INMARK® looked at the rate of change in CPRM, a biomarker, which has previously demonstrated the ability to predict the mortality due to IPF. The level of CPRM was measured from the beginning of the study till 12thweek. The study also measured t the proportion of patients with disease progression defined by the absolute reduction in FVC ≥10% predicted or dead over 52 weeks.
Nintedanib treatment versus placebo for 12 weeks did not affect the rate of change in CRPM, however was associated with a decrease in the rate lowering of CRPM levels.
29% of patients in the trial experienced an FVC decrease of ≥10% predicted, or died over 52 weeks of follow-up, which demonstrated the progressive nature of IPF even in population with normal FVC value of ≥80%.
Within 12 weeks, patients treated with nintedanib exhibited reduced rate of decline in FVC versus patients receiving placebo (5,9 (18,5) mL/12 weeks in nintedanib group and −70,2 (13,1) mL/12 weeks in placebo group).
“Even in this population of patients with very well-preserved lung function, a difference in FVC decline could be demonstrated between patients treated with nintedanib vs. placebo over 12 weeks of treatment. Considering the unpredictable nature of IPF and the fact that loss of lung function is irreversible the results reinforce a growing body of evidence that early treatment of IPF is the best course of action.” commented Prof Toby Maher, Consultant Respiratory Physician at the Royal Brompton Hospital in London, United Kingdom and principle investigator of the study.
Dr. Susanne Stowasser, Associate Head of Medicine Respiratory at Boehringer Ingelheim, said “Biomarker research is a key driver of modern medicine with huge impact on the understanding of health and disease states, diagnosis, drug development, and prediction of disease course or response to therapy.

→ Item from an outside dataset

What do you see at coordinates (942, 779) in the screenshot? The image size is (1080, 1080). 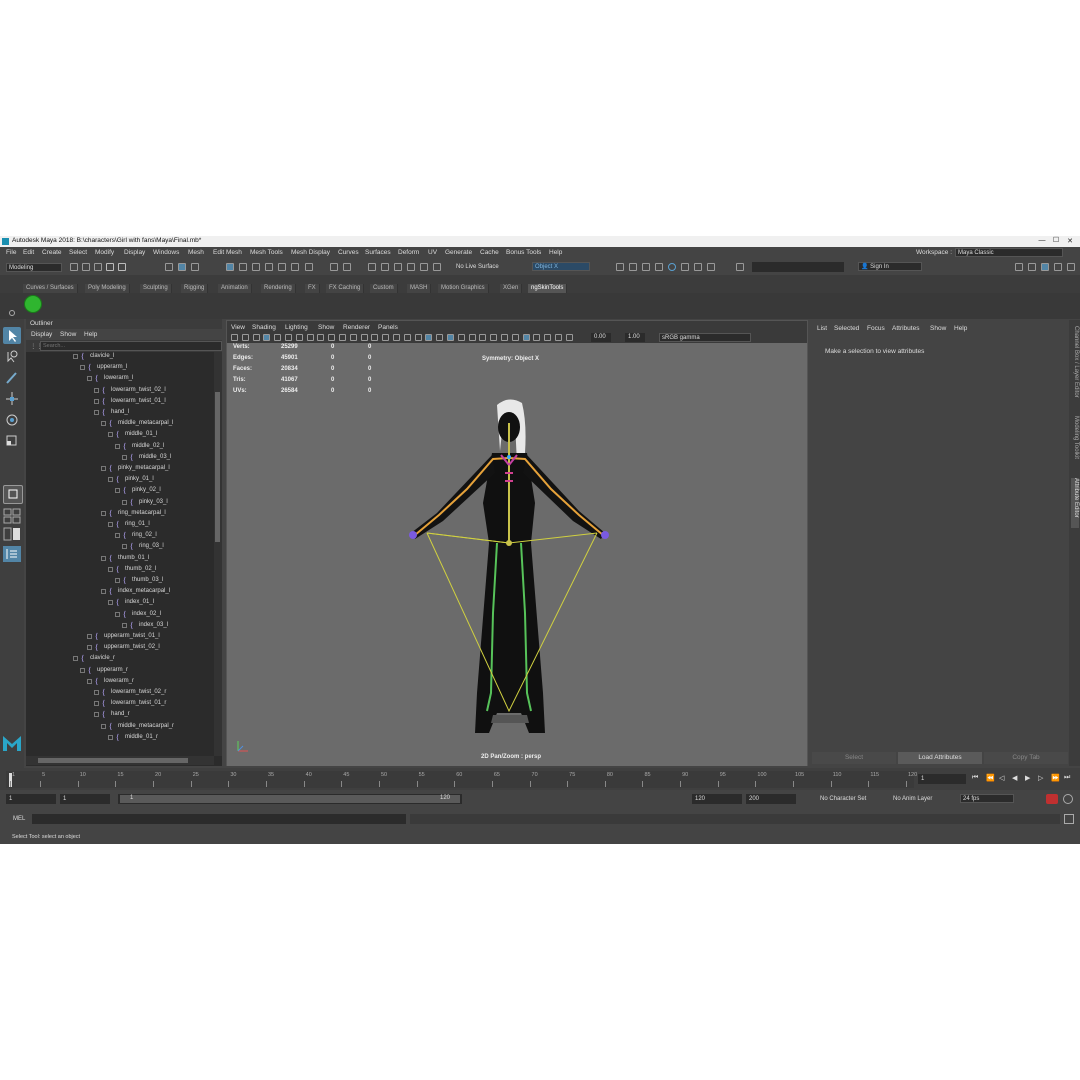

INMARK was the first clinical trial to investigate the predictive value of biomarkers in IPF patients treated with an antifibrotic. Being poorly understood, IPF has been subject of increasing biomarker research for years with a main focus on identifying markers for prognosis.”
She added: “Pulmonary Fibrosis continue to have a devastating impact on people’s lives. Boehringer Ingelheim is committed to research such as the INMARK trial which helps our understanding of how interstitial lung diseases such as IPF progress in individual patients, and identify those who may respond best to treatment.”